Exercise data
+ + + + +
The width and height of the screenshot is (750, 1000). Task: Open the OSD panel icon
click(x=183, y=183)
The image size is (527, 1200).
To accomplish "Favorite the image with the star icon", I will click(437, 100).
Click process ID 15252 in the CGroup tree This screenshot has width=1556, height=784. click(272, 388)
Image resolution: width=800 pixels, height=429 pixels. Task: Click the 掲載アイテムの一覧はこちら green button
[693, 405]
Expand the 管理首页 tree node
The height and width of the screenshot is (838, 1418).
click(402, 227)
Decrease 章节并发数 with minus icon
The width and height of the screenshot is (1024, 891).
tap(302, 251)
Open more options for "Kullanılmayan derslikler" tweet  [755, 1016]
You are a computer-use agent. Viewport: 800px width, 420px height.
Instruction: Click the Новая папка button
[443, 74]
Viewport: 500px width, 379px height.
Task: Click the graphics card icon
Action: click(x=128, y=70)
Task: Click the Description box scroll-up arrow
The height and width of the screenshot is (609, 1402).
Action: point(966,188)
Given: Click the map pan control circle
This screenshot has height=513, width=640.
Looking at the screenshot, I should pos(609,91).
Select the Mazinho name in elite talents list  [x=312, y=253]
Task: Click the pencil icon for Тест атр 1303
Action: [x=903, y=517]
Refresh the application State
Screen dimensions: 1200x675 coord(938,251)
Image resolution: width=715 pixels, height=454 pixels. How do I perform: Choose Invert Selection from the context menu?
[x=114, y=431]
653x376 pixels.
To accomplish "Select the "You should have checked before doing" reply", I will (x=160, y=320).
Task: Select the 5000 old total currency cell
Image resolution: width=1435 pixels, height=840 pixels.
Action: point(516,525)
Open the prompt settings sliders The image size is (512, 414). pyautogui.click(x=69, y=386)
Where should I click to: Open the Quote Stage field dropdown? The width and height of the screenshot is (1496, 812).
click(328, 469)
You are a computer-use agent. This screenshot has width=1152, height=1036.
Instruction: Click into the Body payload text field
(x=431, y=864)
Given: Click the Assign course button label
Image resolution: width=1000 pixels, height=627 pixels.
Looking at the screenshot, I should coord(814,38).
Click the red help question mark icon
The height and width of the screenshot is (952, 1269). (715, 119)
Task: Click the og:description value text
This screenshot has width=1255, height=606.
+ + + + +
Description of the task
Your answer must be the line containing "You are a computer-use agent. This" and each line after it in the listing above, copied exactly.

Solution to this exercise
You are a computer-use agent. This screenshot has width=1152, height=1036.
Instruction: Click into the Body payload text field
(x=431, y=864)
Given: Click the Assign course button label
Image resolution: width=1000 pixels, height=627 pixels.
Looking at the screenshot, I should coord(814,38).
Click the red help question mark icon
The height and width of the screenshot is (952, 1269). (715, 119)
Task: Click the og:description value text
This screenshot has width=1255, height=606.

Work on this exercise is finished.